His doctoral dissertation, which was supervised by Ramsay Cook, was a social history of Canadian business, an analysis of the "thoughts and dreams" of businessmen in Canada during the National Policy years. It was published under the title A Living Profit. In 1978 he published a major biography of Sir Joseph Flavelle, "A Canadian Millionaire", and in 1987 the first history of business in Canada, "Northern Enterprise".

In 1982, he began a mid-career transition to medical history with his book "The Discovery of Insulin". He has published biographies of two Canadians, the discoverer of insulin Sir Frederick Banting and the famous physician Sir William Osler. In 2005, he published a biography of the American neurosurgeon Harvey Cushing, himself also a biographer of Osler.

Like J. L. Granatstein, his criticism of excessively specialized social history has made him a controversial figure in Canadian historiography.

Bliss has been a frequent commentator on Canadian politics for newspapers, magazines, and television, and has lectured widely in North America and Europe.

In a 2005 profile for the National Post, former student John Turley-Ewart writes: "In the 1990s, when I worked as his teaching assistant, it was not unusual to see 300 people from all walks of life – full-time students, business people, civil servants, journalists – packed into his evening lectures." He was nominated by Turley-Ewart as Canada's "leading public intellectual", part of a series that ran in National Post.

Awards and distinctions
In 1998, he was made a Member of the Order of Canada and was promoted to Officer in 2013. His books have won various prizes, including the Welch Medal of the American Association for the History of Medicine, the Tyrrell Medal of the Royal Society of Canada, three Jason Hannah Medals of the Royal Society of Canada, the Garneau, Macdonald, and Ferguson prizes of the Canadian Historical Association, and the National Business Book Award. His book on Osler was shorted for the Governor General's Award. He was an honorary member of the Harvey Club of London, the oldest medical club in Canada, for his historical biographical contributions on Banting, another honorary member of the Harvey Club.  He is an honorary fellow of the Royal College of Physicians and Surgeons of Canada and holds honorary degrees from the University of Prince Edward Island, McMaster University, McGill, the University of British Columbia, and the University of Toronto. In 2008 his students published a festschrift, "Essays in Honour of Michael Bliss: Figuring the Social". In 2016 he became the first historian inducted into the Canadian Medical Hall of Fame.

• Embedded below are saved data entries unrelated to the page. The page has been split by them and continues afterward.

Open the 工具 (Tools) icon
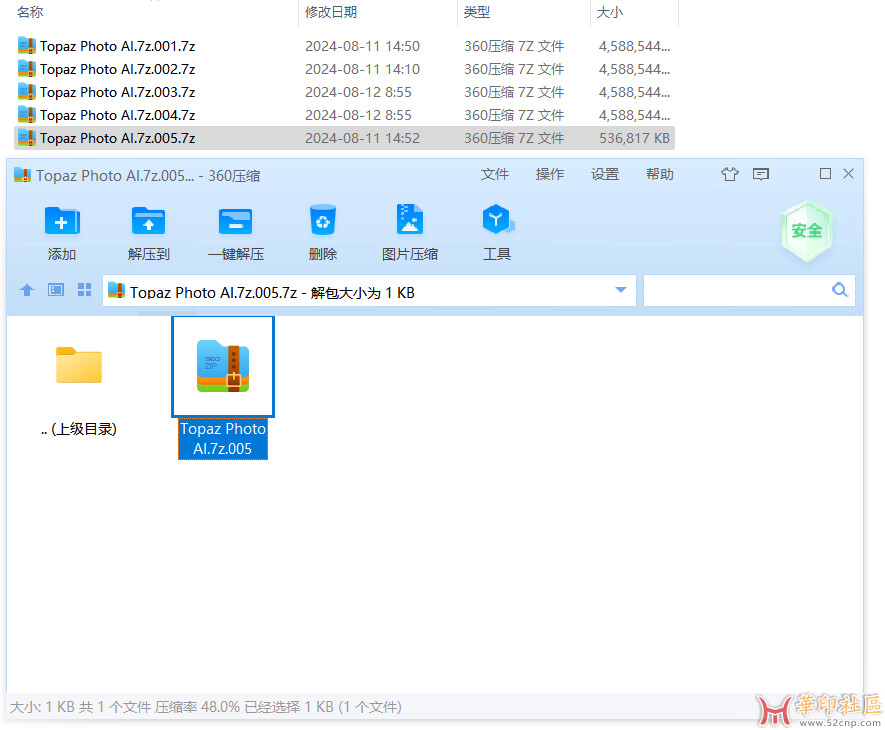The height and width of the screenshot is (730, 885). pyautogui.click(x=497, y=222)
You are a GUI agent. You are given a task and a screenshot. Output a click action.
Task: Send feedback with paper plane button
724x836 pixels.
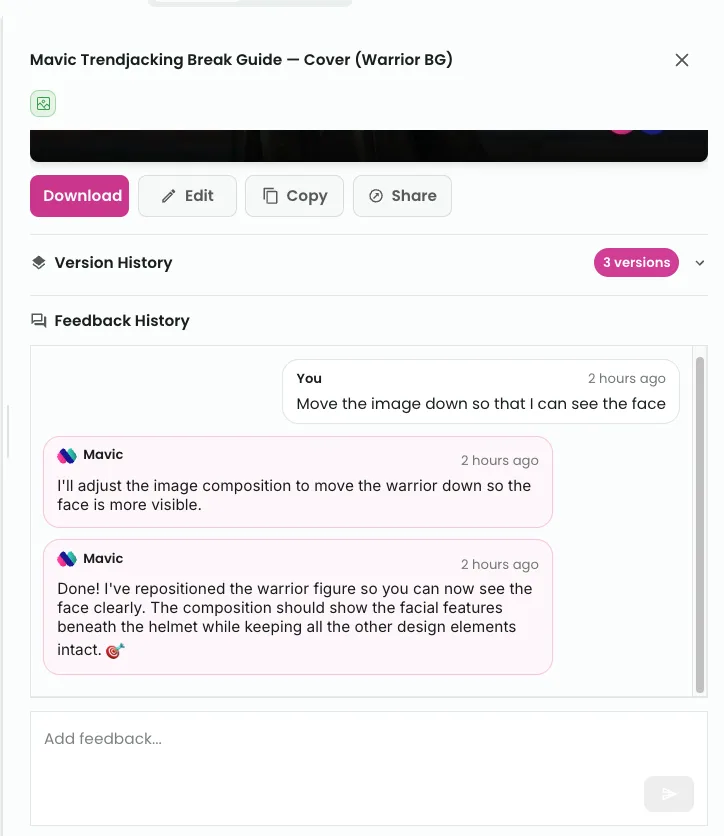point(669,794)
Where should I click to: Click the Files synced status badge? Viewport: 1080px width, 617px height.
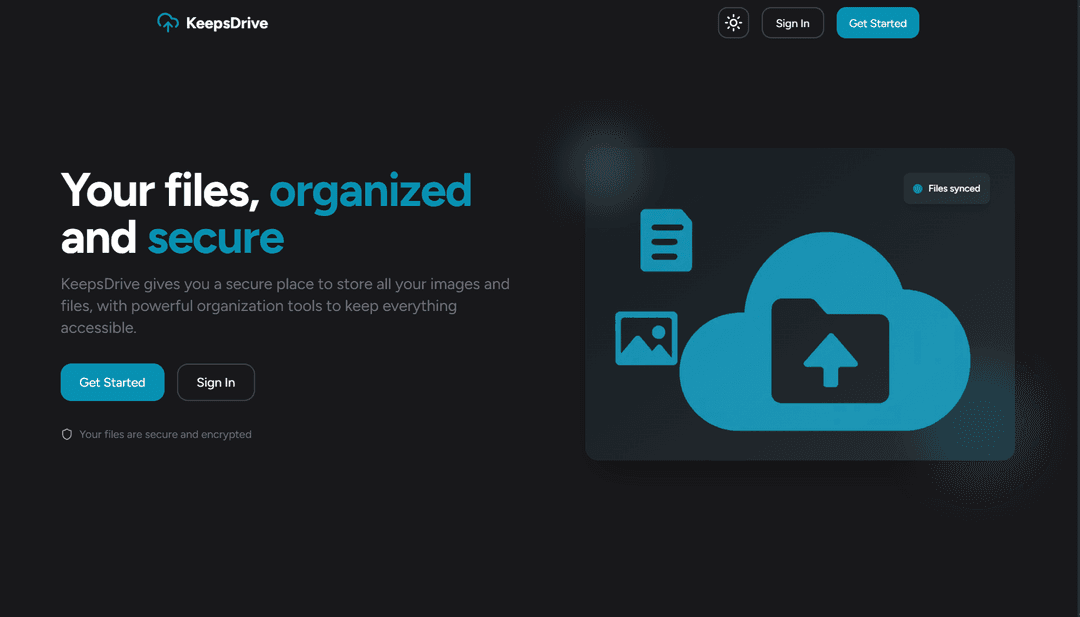tap(946, 188)

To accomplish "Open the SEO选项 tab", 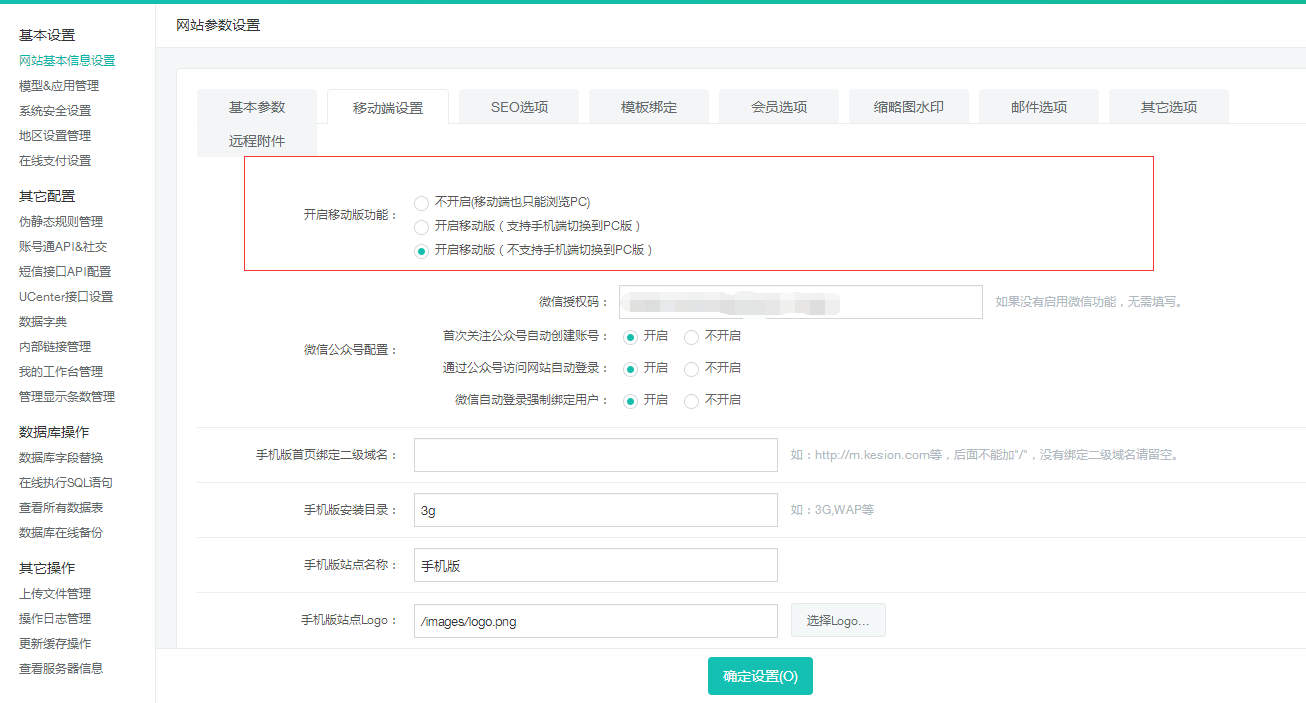I will click(518, 105).
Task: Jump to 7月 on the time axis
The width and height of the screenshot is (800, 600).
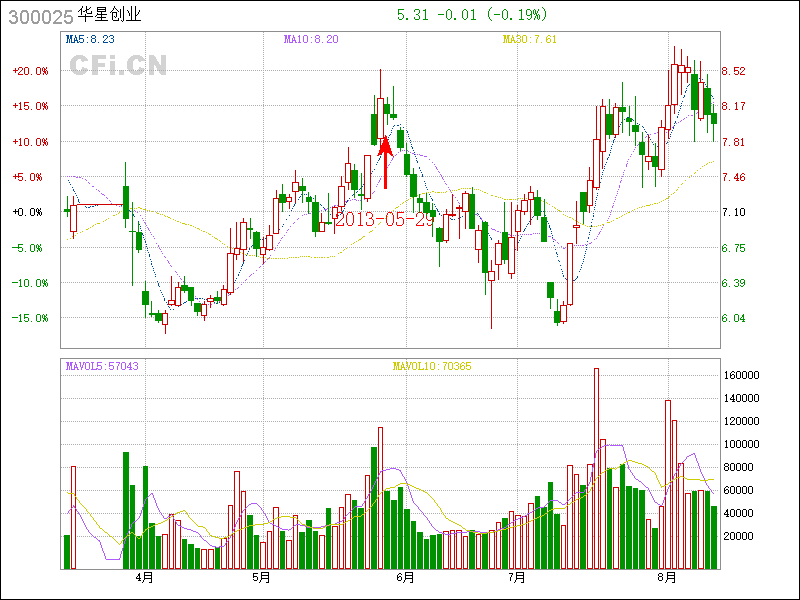Action: point(516,577)
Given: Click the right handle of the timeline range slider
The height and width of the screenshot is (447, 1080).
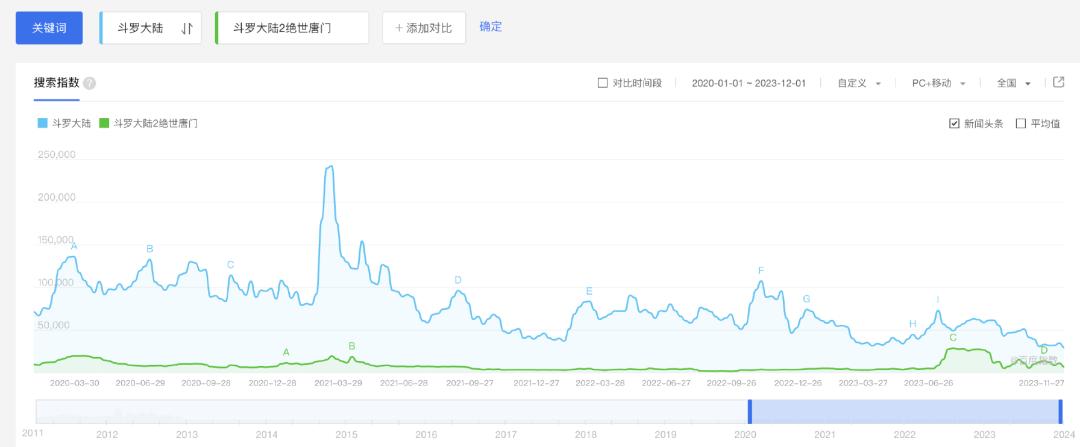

In 2011, he received the Lifetime Achievement Award from the American Osler Society in 2010

Political commentary
Bliss frequently commented on current events, contributing essays to various magazine and newspapers, including The Globe and Mail. He opposed the Meech Lake Accord and the Charlottetown Accord and the 1999 NATO bombing of Kosovo and he advocated for the abolition of the Canadian monarchy. He also strongly criticized Stephen Harper's 2006 move to recognize the Québécois as a nation.

Death
Michael Bliss died on May 18, 2017, in Toronto, Ontario, at the age of 76.

Works
A Living Profit: studies in the social history of Canadian business 1883-1911 - 1974.
Confederation, 1867: The Creation of the Dominion of Canada - 1975
A Canadian Millionaire: The Life and Business Times for Sir Joseph Flavelle - 1978
The Discovery of Insulin - 1982
Frederick Banting: A Biography - 1984
Northern Enterprise: Five Centuries of Canadian Business - 1987
Plague: A Story of Smallpox in Montreal - 1991 (nominated for Governor General's Award)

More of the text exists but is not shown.